Fig.9: Acorn minima anomalies minus TLT anomalies compared with rainfall anomalies
However, Acorn maxima minus UAH matches rainfall remarkably well.
Fig.10: Acorn maxima anomalies minus TLT anomalies compared with rainfall anomalies
It is not an exact match of course. The next graph plots the surface maxima- TLT anomaly difference against 12 month mean rainfall anomaly sorted from smallest to largest, with the horizontal axis showing monthly percentile rank by rainfall:
Fig.11: Comparison of maxima-TLT anomaly difference with ranked rainfall anomalies
Note that the surface- atmosphere difference tracks rainfall quite closely (+/- about 0.5C), with the largest positive and negative differences at the rainfall extremes, and also that the 12 month period where the rainfall anomaly crosses from negative to positive is at the 59th percentile: there are more dry months than wet months.
Another way of showing the relationship is with a scatterplot:
Fig.12: Surface maxima- TLT difference compared with rainfall
Note the R squared value: 0.76! At least three quarters of the difference can be explained by rainfall variation alone- not bad across a whole continent with a northern wet summer / dry winter and a southern wet winter / dry summer pattern.
An over simplified explanation of a complex process:
In wetter than normal weather, more and thicker clouds reflect sunlight and shade the surface, keeping it cooler than normal. Moisture from the surface (and vegetation) is evaporated, also cooling the surface.
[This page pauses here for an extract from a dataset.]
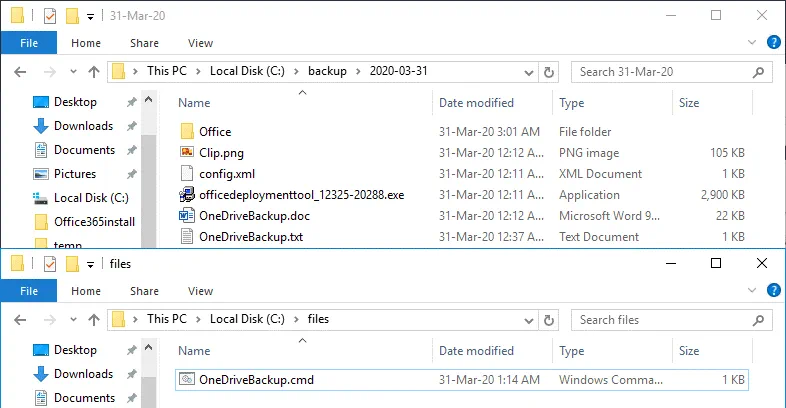The height and width of the screenshot is (408, 786).
Task: Open Quick Access Toolbar dropdown in files window
Action: pos(91,264)
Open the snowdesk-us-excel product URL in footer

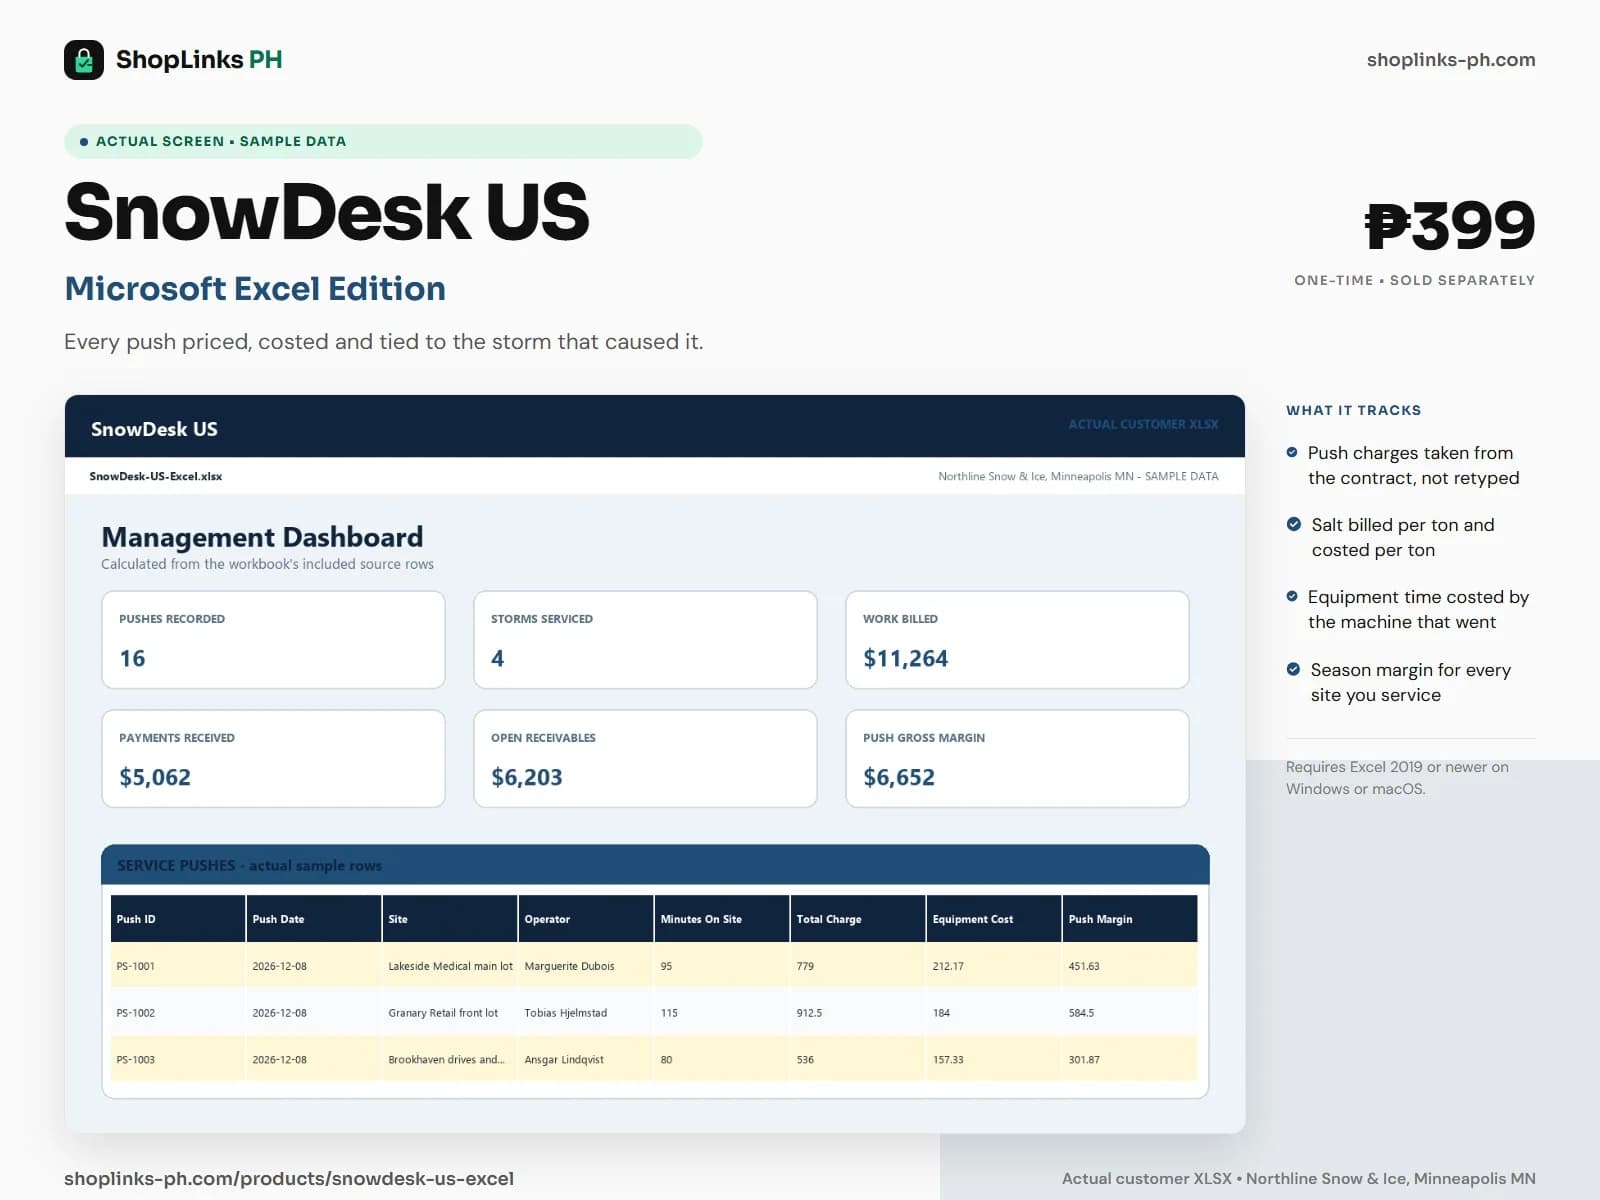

Deep convective overturning occurs during the day and evaporated moisture ascends in the atmosphere, where it condenses, releasing heat. The troposphere anomaly is thus relatively warmer than the surface anomaly in moist conditions such as during wet weather.
In a drought, fewer clouds allows more sunlight to heat the surface. The ground is dry; surface water is scarce; vegetation is thinner, drier, and shades less of the ground. Therefore the surface is hotter than normal. Less evaporated moisture means less condensation releasing heat in the troposphere, and therefore the troposphere anomaly will be relatively cooler than the surface anomaly. As well, as the Bureau explains, ” the rate at which temperatures cool with increasing altitude (known as the lapse rate) is greater in dry air than it is in moist air.” Thus in dry weather, ignoring convection, the atmosphere will be cooler than normal.
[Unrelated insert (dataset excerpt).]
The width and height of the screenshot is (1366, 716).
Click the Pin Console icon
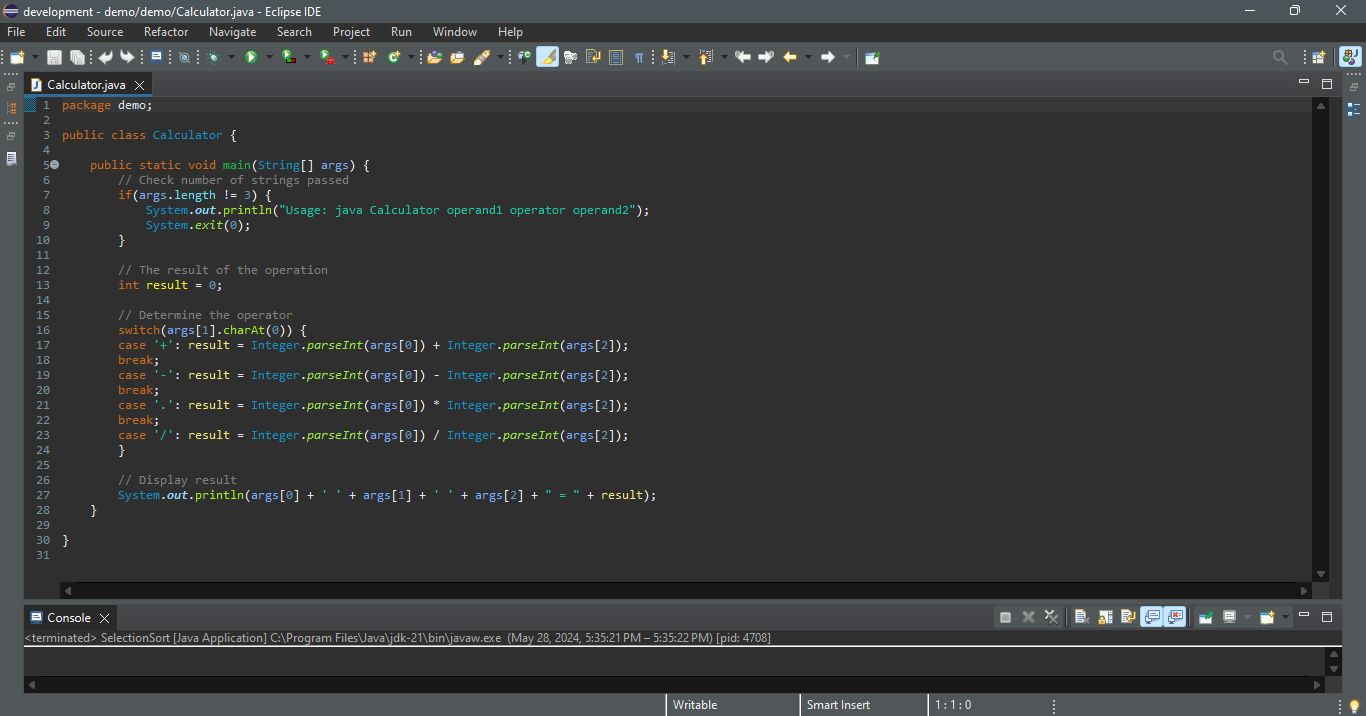click(1206, 617)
So how does this explain why the October 2015 surface maximum anomaly was a record +3.08C above the 1981-2010 mean, while the UAH anomaly was a mere +0.71C, and the rainfall anomaly was only -12.75mm, nowhere near the lowest?
This map shows the Normalised Difference Vegetation Index for October. The Bureau explains the index as a measure of “the fractional cover of the ground by vegetation, the vegetation density and the vegetation greenness”.
Fig.13: Normalised Difference Vegetation Index (NDVI) October 2015
What do the dark brown areas look like on the ground? Here’s a photo I took recently around about the area circled red:
Fig.14: Droughted country, Western Queensland, September 2015
Bare, dry dirt with scattered tussocks of dead grass- scattered prickly acacia in the distance.
A large area of Australia is relatively bare and bone dry, therefore hotter. Over wide areas, much less moisture is convected into the atmosphere, which will thus be relatively cooler than surface anomalies. North winds blowing from the interior towards the south will bring hot dry air even to green areas, causing much hotter surface temperatures there as well. Much of the moisture evaporated from these wetter areas is blown out to sea (outside the UAH Australian grids) so the TLT over even these green areas is relatively cooler than expected.
Atmospheric temperature anomalies are necessarily different from surface anomalies. Usually, atmospheric anomalies are less than surface maxima in hot periods and higher than surface anomalies in cool periods.
There is no conspiracy: over three quarters of the difference between surface and atmospheric temperature anomalies is due to rainfall variation alone.